Consultancies’ change management expertise positions them as vital partners to emerging AI vendors

Investing can be the gateway into a concierge-like relationship between these giant companies and firms and the relatively small native AI companies. Most commonly, these relationships focus on making introductions to enterprise clients, providing strategic counsel, offering financial and tax advice, and mentoring leaders. TBR sees a critical new opportunity, expressed clearly at the KPMG Technology and Innovation Symposium: change management.


Speakers at that event and professionals across the AI and consulting space in subsequent discussions noted that most native AI companies have not worked out the potentially massive change management requirements and implications of adopting their products. Many IT services companies and all management consultancies excel at change management and could be well positioned to provide clients consulting services entwined with a native AI companies’ product, provided all parties understand both the complementary offerings and the commercial models. And these elements echo TBR’s ecosystem research, which has repeatedly shown that leading companies invest in understanding their alliance partners’ offerings and sales structures.


Just like supporting startup programs, many traditional IT services companies and consultancies have struggled to adequately put themselves in their alliance partners’ shoes. And when those partners are startups or immature native AI companies, that struggle will be harder in the absence of leadership, strategic direction and sustained investment. But that’s the potential downside. The upside is that consultancies are perfectly positioned to be change management specialists, helping their largest clients adopt the best new AI.

“When I think of knowledge, there are two pieces. One is, what are the insights to build the product? That’s where our people come in, because we have practitioners who are working with clients on this product, using the right insights to build the right product. That’s Part 1. And second is, do your salespeople know those product features to help go sell? And I think the second part, I definitely see opportunity. There’s a little bit of upscaling and change management required for a lot of these sales folks across the board on how to sell these modern version of their software in the agentic world.”
– AI professional speaking to TBR about knowledge management, sales and AI

 

And then, there is always the possibility of rivalry

Every traditional IT services company and management consultancy that TBR covers, including Tier 2 companies (enterprise systems integrators, in TBR’s terms), has its own products, and most have platforms. Although not all vendors sell products as stand-alone offerings, they all have accelerators and AI-enabled solutions — quite a few acquired over the last couple of years.

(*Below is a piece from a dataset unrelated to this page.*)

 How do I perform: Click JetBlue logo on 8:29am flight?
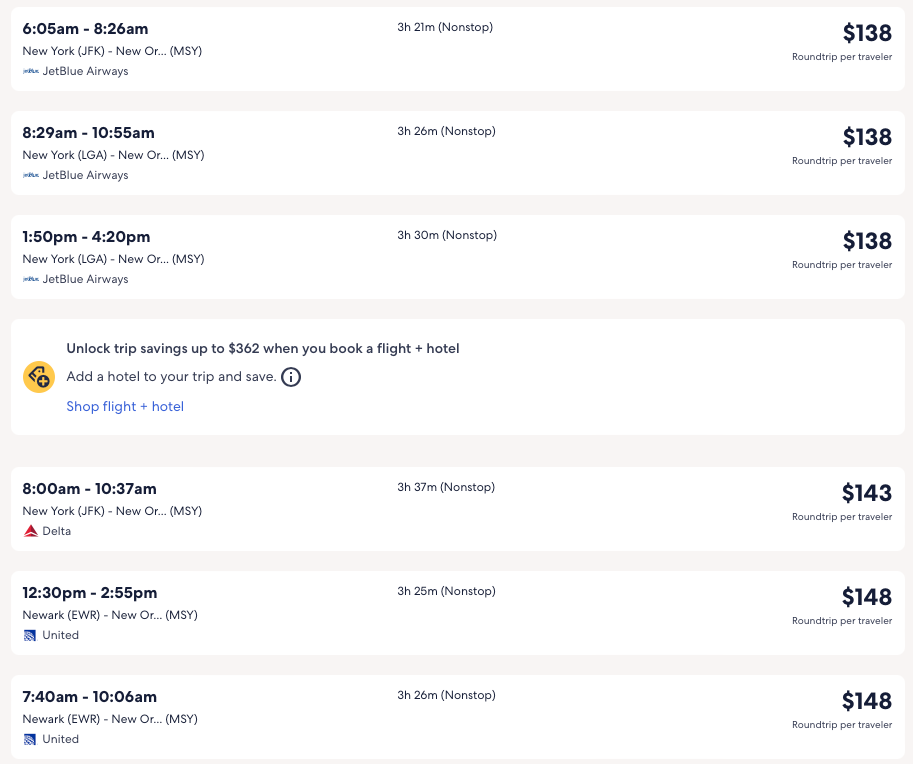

At a technology level, these solutions and AI native companies’ products may compete or complement, but at a business-model level, what matters are the attached services. The traditional IT services companies and consultancies have relied on client intimacy, scale and industry knowledge to stay sticky with their clients, holding off challengers. AI becomes intimate more quickly than traditional ERP. Industry-specific AI is coming fast, so traditional companies and firms will need to rely on scale, for now, to keep native AI companies’ services offerings at bay, at least with enterprise clients. As many traditional companies and firms seek new markets among smaller clients, focusing on investing and partnering will become the only path to sustained success. Or simply acquire, of course.

What comes next for traditional IT services companies and consultancies?

History keeps rhyming. Native AI companies understand that the services business model often clashes with product and platform strategies. As a result, their investment in services will rise and fall with client demands, leadership changes, market opportunities, and the successful moves of the smartest traditional IT services companies and consultancies.